(Saved entries)

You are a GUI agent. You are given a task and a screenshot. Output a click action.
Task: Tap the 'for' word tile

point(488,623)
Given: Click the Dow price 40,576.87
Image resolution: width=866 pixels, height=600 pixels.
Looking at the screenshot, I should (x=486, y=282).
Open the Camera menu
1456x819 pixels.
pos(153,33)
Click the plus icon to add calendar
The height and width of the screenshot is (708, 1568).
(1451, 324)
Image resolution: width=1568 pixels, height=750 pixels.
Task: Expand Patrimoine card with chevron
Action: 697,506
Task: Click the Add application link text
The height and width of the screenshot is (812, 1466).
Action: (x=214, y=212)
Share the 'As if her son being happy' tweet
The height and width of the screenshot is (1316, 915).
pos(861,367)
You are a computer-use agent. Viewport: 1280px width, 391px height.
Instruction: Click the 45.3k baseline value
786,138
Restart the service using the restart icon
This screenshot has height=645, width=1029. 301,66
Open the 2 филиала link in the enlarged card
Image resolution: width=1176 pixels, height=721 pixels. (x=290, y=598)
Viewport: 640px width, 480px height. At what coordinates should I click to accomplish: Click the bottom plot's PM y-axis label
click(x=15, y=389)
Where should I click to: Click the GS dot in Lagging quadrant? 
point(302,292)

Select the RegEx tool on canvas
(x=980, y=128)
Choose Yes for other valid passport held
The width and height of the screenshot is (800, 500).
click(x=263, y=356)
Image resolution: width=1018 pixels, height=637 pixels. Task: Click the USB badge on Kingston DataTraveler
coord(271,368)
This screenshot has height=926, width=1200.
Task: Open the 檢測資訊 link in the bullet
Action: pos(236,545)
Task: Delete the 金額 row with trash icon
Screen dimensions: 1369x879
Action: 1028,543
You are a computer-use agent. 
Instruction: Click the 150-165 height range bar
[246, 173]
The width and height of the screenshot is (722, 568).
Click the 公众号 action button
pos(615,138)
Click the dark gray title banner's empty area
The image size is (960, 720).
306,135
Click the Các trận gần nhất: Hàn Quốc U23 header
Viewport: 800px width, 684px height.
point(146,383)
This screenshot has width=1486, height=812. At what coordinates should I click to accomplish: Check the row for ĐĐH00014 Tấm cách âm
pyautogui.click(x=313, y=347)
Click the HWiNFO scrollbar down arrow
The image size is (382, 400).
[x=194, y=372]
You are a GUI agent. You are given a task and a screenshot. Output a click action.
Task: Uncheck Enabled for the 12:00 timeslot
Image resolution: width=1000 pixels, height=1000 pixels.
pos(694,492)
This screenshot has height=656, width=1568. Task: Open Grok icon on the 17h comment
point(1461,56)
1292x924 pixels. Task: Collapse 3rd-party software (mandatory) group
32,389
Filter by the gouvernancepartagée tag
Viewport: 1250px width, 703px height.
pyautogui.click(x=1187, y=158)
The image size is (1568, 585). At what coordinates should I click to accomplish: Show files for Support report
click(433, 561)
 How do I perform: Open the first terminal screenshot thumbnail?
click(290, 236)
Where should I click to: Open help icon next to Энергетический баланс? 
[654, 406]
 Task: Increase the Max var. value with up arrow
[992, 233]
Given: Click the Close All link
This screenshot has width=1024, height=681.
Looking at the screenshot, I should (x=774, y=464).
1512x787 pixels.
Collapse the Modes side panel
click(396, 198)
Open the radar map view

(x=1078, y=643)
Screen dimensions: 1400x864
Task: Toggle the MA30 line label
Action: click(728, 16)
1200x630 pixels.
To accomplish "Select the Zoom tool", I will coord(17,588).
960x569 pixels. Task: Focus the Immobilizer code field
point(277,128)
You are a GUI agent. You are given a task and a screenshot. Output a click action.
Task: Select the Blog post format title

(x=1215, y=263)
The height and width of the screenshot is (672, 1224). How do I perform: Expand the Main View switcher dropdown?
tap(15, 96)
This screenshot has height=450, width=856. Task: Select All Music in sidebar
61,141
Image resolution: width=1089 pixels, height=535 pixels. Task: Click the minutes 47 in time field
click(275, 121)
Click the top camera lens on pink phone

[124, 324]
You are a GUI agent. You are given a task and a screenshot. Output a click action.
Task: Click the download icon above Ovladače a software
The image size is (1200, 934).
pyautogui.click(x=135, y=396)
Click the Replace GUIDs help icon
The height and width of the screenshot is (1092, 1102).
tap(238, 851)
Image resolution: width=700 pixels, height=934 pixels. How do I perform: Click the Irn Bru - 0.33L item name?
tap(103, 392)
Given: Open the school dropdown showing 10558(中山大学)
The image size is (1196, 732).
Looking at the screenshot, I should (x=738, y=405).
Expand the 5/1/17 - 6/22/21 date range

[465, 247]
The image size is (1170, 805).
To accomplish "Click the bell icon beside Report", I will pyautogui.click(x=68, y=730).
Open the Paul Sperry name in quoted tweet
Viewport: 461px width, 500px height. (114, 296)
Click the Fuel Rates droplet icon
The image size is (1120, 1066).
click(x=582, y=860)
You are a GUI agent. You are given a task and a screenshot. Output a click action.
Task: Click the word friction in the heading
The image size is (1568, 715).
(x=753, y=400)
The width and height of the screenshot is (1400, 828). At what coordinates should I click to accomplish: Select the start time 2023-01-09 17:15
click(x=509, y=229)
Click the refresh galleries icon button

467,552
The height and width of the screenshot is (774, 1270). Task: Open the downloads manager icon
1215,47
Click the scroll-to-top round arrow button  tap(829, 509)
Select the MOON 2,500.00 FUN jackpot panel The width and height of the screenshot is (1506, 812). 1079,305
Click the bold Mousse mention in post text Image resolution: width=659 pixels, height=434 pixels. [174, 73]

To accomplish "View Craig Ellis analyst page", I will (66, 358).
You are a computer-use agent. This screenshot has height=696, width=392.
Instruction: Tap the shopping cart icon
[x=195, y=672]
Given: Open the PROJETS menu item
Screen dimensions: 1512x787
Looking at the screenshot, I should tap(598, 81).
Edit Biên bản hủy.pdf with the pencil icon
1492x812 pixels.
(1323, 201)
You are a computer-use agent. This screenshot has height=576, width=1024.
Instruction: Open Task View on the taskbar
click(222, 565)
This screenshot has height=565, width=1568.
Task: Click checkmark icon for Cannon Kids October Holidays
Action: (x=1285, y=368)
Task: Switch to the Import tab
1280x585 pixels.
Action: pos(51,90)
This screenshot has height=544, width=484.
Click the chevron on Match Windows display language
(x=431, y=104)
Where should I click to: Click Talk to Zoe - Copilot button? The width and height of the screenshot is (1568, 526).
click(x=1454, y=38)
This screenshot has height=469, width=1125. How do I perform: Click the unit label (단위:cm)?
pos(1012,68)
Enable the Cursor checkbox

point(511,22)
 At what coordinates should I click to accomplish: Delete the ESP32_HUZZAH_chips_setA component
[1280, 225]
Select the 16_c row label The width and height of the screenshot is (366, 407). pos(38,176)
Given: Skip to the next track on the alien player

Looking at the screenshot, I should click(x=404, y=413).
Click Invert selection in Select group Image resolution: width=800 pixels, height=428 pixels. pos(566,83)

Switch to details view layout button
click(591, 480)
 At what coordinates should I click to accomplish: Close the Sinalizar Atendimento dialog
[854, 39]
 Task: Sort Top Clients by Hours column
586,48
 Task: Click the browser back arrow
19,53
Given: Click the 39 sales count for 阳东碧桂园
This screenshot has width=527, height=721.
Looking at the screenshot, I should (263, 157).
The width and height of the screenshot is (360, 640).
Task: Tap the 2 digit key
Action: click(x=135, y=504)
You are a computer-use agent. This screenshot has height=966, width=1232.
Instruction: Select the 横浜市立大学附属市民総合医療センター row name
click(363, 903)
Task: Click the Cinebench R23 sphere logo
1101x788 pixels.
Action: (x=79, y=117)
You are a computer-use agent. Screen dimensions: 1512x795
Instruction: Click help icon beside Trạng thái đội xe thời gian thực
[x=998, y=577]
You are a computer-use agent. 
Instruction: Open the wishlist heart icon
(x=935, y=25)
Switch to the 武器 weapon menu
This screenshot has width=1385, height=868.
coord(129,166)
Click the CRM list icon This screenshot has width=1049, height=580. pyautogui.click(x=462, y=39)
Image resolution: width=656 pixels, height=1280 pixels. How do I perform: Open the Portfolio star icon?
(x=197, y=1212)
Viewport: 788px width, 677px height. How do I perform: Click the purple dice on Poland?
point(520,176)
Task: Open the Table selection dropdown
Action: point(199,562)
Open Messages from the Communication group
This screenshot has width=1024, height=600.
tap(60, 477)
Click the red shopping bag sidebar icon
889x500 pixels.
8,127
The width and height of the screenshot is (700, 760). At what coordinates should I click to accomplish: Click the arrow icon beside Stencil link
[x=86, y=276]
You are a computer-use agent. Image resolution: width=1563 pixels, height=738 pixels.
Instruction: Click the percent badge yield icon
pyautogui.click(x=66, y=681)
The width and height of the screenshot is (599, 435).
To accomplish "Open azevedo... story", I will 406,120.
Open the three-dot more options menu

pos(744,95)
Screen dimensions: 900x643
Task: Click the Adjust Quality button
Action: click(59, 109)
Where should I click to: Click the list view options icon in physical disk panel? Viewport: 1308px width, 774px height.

_THE TASK_:
Among the entries above, identify all lines with "computer" and copy them.

_OUTPUT FOR THIS TASK_:
You are a computer-use agent. Viewport: 1280px width, 391px height.
You are a computer-use agent. 
You are a computer-use agent. This screenshot has height=696, width=392.
You are a computer-use agent. This screenshot has height=576, width=1024.
You are a computer-use agent. This screenshot has height=966, width=1232.
You are a computer-use agent. Screen dimensions: 1512x795
You are a computer-use agent. 
You are a computer-use agent. Image resolution: width=1563 pixels, height=738 pixels.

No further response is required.